Invest in Training and Education:
- Mandatory Diversity Training: Make justice, diversity, equity, and inclusion training mandatory for all employees, including senior leadership. Offer a range of training formats, including workshops, webinars, and e-learning modules.
- Ongoing Learning: Encourage continuous learning by providing access to resources such as books, articles, and podcasts on diversity and inclusion. Create opportunities for employees to discuss and apply what they’ve learned.
- Inclusive Leadership Workshops: Organise workshops specifically tailored for senior leaders to deepen their understanding of inclusive leadership and equip them with the tools to drive change.
Promote Diverse Leadership:
- Succession Planning: Develop a succession plan that identifies high-potential employees from underrepresented groups and provides them with opportunities for career advancement.
- Mentorship and Sponsorship: Establish formal mentorship and sponsorship programs that pair emerging diverse talent with senior leaders who can provide guidance and advocacy.
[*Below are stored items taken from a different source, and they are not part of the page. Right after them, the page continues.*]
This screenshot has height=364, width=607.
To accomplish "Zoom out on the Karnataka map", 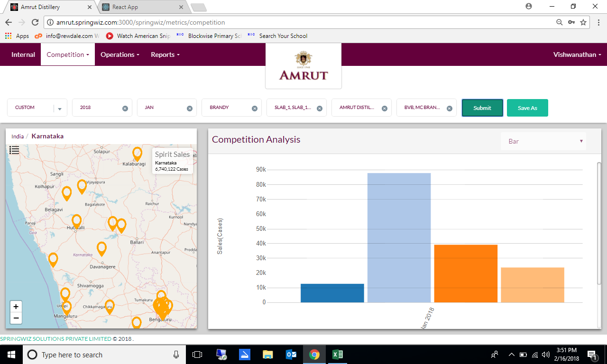I will click(x=16, y=318).
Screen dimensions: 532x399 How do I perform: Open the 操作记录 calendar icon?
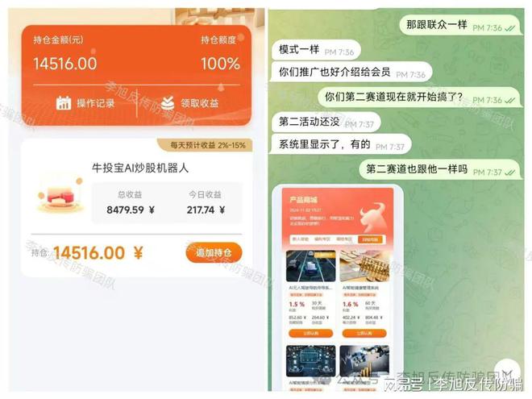click(64, 103)
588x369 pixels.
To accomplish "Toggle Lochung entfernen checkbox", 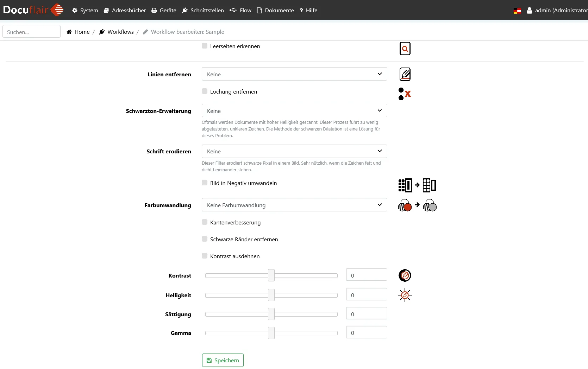I will [205, 91].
- Diversity in Leadership Training: Create leadership development programs that focus on building diverse leadership skills, including cross-cultural competence and inclusive decision-making.
Support Inclusive Partnerships:
- Strategic Collaborations: Partner with organisations and initiatives that are dedicated to promoting diversity and inclusion in the impact investment space. Collaborate on joint initiatives, events, or investments.
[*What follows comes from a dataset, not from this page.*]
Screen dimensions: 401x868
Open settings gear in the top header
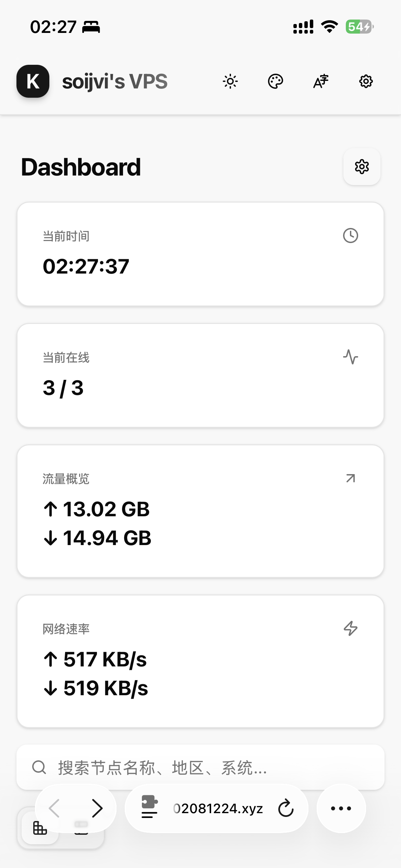pos(366,82)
- Diversity-Focused Investments: Allocate a portion of your investment portfolio to support-led impact ventures and funds. This demonstrates a commitment to investing in diversity.
- Impact Assessment: Regularly assess the impact of your diversity and inclusion efforts using metrics such as employee satisfaction, retention rates, and the diversity of leadership teams.
- Employee Feedback: Solicit employee feedback through surveys, focus groups, and one-on-one interviews to understand their experiences and gather suggestions for improvement.
- External Audits: Consider engaging external diversity and inclusion experts or auditors to objectively assess your progress.
Lead by Example:
- Inclusive Decision-Making: Ensure that inclusion is considered in all decision-making processes, from hiring to project selection. Encourage diverse perspectives and voices at the table.
- Visibility: Be visible and accessible to employees from all backgrounds. Attend JEDI events, engage in open dialogues, and actively participate in ERGs (Employee Resource Groups).
- Champion Inclusive Practices: Celebrate and recognise employees and teams that embody inclusive practices. Highlight success stories that demonstrate the positive impact of JEDI.
In many ways, senior leaders hold the key to accelerating progress in their organisations. Inclusive environments serve as the foundation for achieving the goals of impact investing—addressing societal challenges and driving positive change. Inclusive environments promote creativity, innovation, and better decision-making by drawing from a wide range of experiences and viewpoints, enhancing employee engagement, retention, and overall organisational success.